In July 2024, coffee farmers in Minas Gerais, Brazil, prepared the first shipment of beans fully compliant with the EU Deforestation Regulation.

Their success was the result of years of digital traceability work, investments in local capacity building, and new partnerships between co-operatives, local certifiers, exporters and European buyers.

It was not an easy process, but it proved that deforestation-free production is possible when stakeholders along the supply chain work together.

This is not an isolated success story. Similar progress is under way across different regions: from cocoa traceability in Ghana, to beef traceability in Latin America. These examples show that ambitious EU regulation can drive innovation and capacity building, while reducing deforestation effectively.

Undoing progress

Two years after adoption, businesses across Europe and beyond have invested money, time and expertise in preparing for the law. And this is precisely why the debate around the environmental omnibus, and the potential reopening of the EUDR, is so troubling.

Simplification, yes. But at what cost?

Legal certainty is one foundation for competitiveness. Reopening the EUDR would create the opposite: regulatory instability. What may look like a technical “simplification” in Brussels could, in practice, undo years of progress, penalising frontrunners and innovators.

We saw the same happening when changes were proposed last year to create a new “risk category”. The result was a one-year delay without any amendments, as the EU institutions rightly recognised that reopening the law would have been counter-productive and damaging for businesses already preparing for implementation.

Europe does not need less ambition, it needs smarter implementation

This kind of uncertainty undermines the very competitiveness agenda that European Commission president Ursula von der Leyen emphasised yet again in yesterday’s State of the Union address — a speech where the word sustainable was notably absent.

The EUDR creates a level playing field for EU and non-EU companies along the supply chain, an important competitiveness booster the environmental omnibus risks nullifying.

Compliance is possible, if systems are aligned.

If von der Leyen wants to support companies, the commission should focus on harmonising data requirements across EU legislation and support existing initiatives to facilitate implementation in partner countries.

Real simplification should be about policy coherence and practicability, not about scrapping environmental protection.

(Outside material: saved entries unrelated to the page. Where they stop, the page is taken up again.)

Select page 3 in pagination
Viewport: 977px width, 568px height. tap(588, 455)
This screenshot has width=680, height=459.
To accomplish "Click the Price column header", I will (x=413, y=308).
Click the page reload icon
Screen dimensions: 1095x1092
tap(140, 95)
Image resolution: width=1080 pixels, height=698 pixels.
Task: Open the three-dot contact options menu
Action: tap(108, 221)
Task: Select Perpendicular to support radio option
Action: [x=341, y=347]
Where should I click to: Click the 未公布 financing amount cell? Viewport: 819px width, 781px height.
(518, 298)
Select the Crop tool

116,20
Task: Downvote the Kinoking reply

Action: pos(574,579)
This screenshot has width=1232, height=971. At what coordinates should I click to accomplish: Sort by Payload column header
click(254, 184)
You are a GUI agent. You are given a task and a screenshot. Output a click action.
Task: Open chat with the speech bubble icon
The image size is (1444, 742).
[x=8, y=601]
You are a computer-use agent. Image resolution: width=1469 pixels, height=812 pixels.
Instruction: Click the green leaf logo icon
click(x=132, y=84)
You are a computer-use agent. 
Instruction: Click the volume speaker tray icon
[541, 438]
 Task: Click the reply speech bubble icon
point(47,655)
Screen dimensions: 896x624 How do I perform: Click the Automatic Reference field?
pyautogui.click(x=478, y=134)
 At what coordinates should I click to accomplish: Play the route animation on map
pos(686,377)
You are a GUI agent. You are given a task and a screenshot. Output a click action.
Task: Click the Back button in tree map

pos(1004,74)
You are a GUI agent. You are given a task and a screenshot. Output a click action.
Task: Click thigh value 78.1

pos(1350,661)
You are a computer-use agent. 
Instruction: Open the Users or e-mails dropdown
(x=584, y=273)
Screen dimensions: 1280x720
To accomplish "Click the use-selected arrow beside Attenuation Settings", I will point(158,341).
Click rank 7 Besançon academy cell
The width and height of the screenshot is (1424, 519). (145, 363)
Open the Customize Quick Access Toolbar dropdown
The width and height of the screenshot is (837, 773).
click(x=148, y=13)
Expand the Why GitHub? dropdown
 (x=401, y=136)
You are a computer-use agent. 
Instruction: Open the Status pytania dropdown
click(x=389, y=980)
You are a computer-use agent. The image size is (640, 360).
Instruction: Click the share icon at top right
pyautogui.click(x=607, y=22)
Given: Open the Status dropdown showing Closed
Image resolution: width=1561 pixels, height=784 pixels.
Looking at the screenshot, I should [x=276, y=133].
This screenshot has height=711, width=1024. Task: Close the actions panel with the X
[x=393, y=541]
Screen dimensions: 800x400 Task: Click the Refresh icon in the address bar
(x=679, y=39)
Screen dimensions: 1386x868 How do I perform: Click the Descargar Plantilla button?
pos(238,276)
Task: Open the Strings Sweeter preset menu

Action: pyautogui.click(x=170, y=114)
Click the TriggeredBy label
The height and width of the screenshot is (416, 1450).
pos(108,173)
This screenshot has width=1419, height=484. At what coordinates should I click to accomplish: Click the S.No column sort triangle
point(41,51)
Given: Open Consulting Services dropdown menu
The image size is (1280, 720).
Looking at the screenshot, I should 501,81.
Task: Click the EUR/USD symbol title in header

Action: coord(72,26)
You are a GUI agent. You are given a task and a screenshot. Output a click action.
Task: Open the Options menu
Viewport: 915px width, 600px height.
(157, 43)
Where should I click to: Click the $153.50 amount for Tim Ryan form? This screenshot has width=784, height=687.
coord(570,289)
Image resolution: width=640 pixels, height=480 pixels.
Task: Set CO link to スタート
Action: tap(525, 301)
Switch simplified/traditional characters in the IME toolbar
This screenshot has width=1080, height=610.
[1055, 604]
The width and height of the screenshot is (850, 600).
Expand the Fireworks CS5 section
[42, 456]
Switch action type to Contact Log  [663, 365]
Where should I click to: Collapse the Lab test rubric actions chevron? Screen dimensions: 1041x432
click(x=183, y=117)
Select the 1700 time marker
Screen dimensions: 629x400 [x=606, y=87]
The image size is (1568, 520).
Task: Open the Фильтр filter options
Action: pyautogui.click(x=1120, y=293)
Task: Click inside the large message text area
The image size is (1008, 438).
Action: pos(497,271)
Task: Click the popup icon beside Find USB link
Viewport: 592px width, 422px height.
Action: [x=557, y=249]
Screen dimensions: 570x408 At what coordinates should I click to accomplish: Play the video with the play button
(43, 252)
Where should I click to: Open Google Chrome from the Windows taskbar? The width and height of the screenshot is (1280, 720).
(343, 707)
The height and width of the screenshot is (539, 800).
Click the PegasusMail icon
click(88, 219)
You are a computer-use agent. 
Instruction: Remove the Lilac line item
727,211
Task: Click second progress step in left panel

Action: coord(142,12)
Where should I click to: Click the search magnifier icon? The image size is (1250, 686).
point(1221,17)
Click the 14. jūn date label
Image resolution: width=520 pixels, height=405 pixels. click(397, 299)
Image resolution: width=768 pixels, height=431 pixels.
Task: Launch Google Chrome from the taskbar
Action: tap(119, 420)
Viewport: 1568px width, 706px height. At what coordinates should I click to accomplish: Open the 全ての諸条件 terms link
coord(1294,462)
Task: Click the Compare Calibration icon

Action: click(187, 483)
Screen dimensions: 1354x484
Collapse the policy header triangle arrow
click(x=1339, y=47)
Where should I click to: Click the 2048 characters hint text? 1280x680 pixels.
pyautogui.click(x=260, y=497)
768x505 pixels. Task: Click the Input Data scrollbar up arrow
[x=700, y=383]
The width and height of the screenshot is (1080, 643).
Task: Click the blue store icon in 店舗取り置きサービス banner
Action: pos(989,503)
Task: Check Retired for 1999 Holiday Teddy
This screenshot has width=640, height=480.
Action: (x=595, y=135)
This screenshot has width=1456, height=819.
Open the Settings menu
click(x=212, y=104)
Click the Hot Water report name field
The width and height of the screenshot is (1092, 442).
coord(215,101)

Producer countries have spent years developing their own traceability and deforestation-free frameworks — such as “Boi na Linha” in Brazil, or the various national certification schemes. These systems continue to improve in scope and technical capacity.

The real gap lies in interoperability: translating locally generated data into a centralised EU format requires consistent methodologies, definitions and reporting standards.

A constructive path forward

Solving these challenges does not require a reopening of the EUDR.

Instead, companies need commodity and country-specific implementation guidelines that acknowledge and integrate existing traceability systems, clarify how local frameworks can be recognised under EU rules and improve the interoperability of data across supply chains and across the bloc’s legislation.

This would give companies the clarity they need without creating legal uncertainty. It would ensure the enormous investments already made are fully leveraged. And most importantly, it would ensure the EU’s sustainability goals remain credible, both at home and towards partner countries.

The choice is clear: Europe does not need less ambition, it needs smarter implementation.